Praise the Lord, Pass the Code
It’s a criminal enterprise stretching across as many different borders as it does strange elements. From Israel to Russia, Florida and New Jersey, U.S. v. Murgio 15-cr-00769 is part familiar tale of greed and covering tracks mixed with the very latest in cyber-related criminality. Toss in some religion and cryptocurrency, and Hollywood would laugh such a plot out of the studio.
The leader of a non-denominational Christian congregation might’ve taken pause at donations totaling 150,000 USD. According to his attorney, however, Pastor Trevon Gross accepted money as gifts toward his ministerial work, never bribes.
How exactly he gets involved with the likes of a native Ukraine-Russian tech genius, an Israeli criminal mastermind, and a Florida restaurateur is explained by the Federal Bureau of Investigations (FBI) and Secret Service.
Pastor Gross, it turns out, had taken reign of a 100 plus member church federal credit union, operating for nearly 40 years to low-income residents. Pastor Gross and Anthony Murgio, a litigious Floridian restaurant owner dabbling in cryptocurrencies, arranged 150K USD in bribes funneled as consulting fees. This, authorities claim, gained Mr. Murgio access to the church’s bank.

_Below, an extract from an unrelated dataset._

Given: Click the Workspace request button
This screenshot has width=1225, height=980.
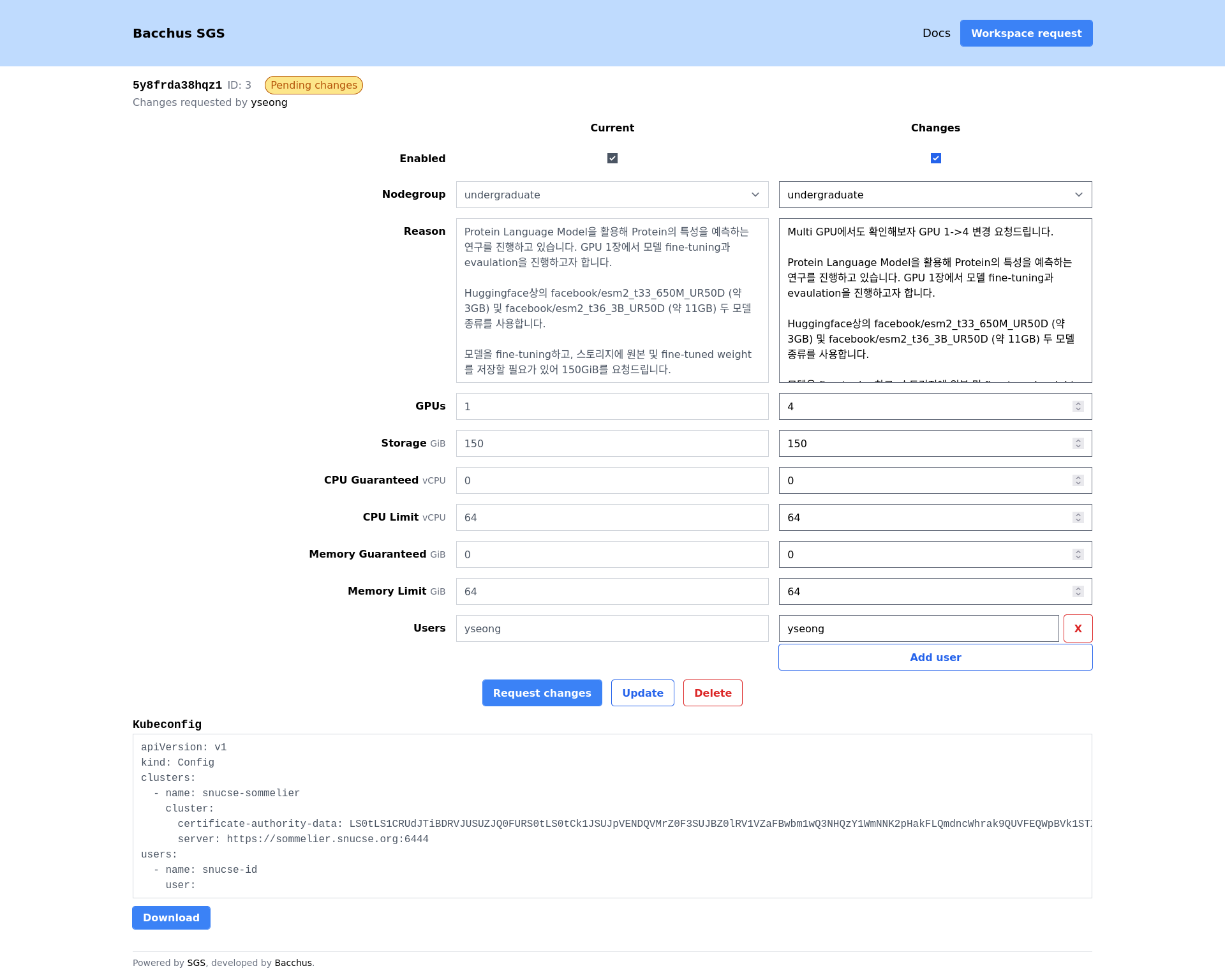Looking at the screenshot, I should tap(1026, 33).
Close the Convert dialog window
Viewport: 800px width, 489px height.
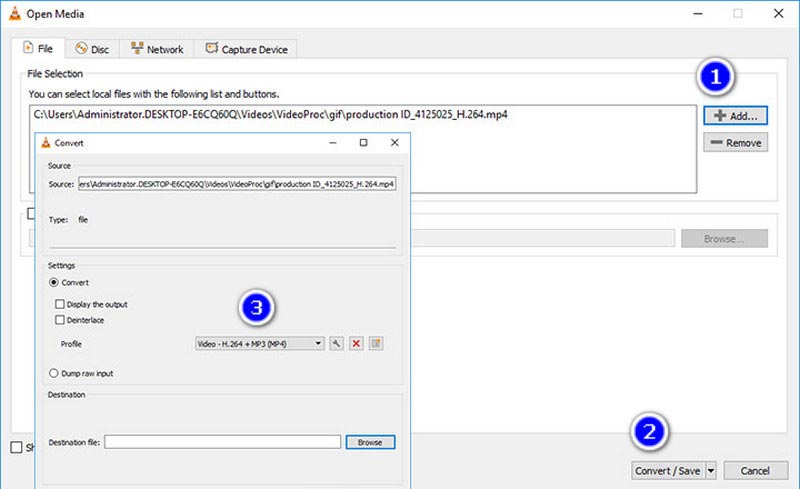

Mr. Murgio exploited lack of overt laws governing cryptocurrencies at the credit union level to run 60 million dollars in transactions through its coffers, the FBI alleged, an excellent return on investment.
Bitcoin Not to Blame
Headlines have termed it the “Bitcoin Scam,” but clearly it had little ultimately to do with the conspirators’ actions.
Collectables Club Private Members Association was Mr. Murgio’s front-memorabilia business through which bitcoins were laundered, law enforcement points out. Having access to a federal credit union meant an underground bitcoin exchange could be created if the right specifications were set.
Enter Russian-emigre programmer Yuri Lebedev who wished to create “cutting edge technology,” and did something like that for Coinmx, he admitted as the latest of the co-conspirators to be sentenced. According to Bloomberg, Mr. Lebedev wanted to “build something ‘that would make me exceptional. I got carried away,'” the article continues, “there are no shortcuts.”
Coinmx was born, with help and guidance from exchange owner Gary Shalon, the FBI asserts, an Israeli accused of notorious ransomware hacks against JP Morgan while profiting from the credit union exchange. Mr. Shalon maintains his innocence.
Secret Service insists Mr. Lebedev and “co-conspirators acquired control of HOPE FCU,” the church’s bank. Pastor Gross “was the Chairman of the Board of HOPE FCU,” summary of the indictment reads, “and assisted their efforts in exchange for bribes.”
Judge Nathan, however, gave Mr. Lebedev “considerably less time than the maximum of 10 years recommended by U.S. sentencing guidelines, finding he was neither a leader nor a mastermind, and noting he had no criminal history,” Bloomberg points out. “He did what he was told to do,” the judge sympathized.
Mr. Lebedev will serve a year and four months for his participation.
Pastor Gross is facing up to 35 years in prison, and remains on staff at his church.
The church’s credit union was seized and liquidated.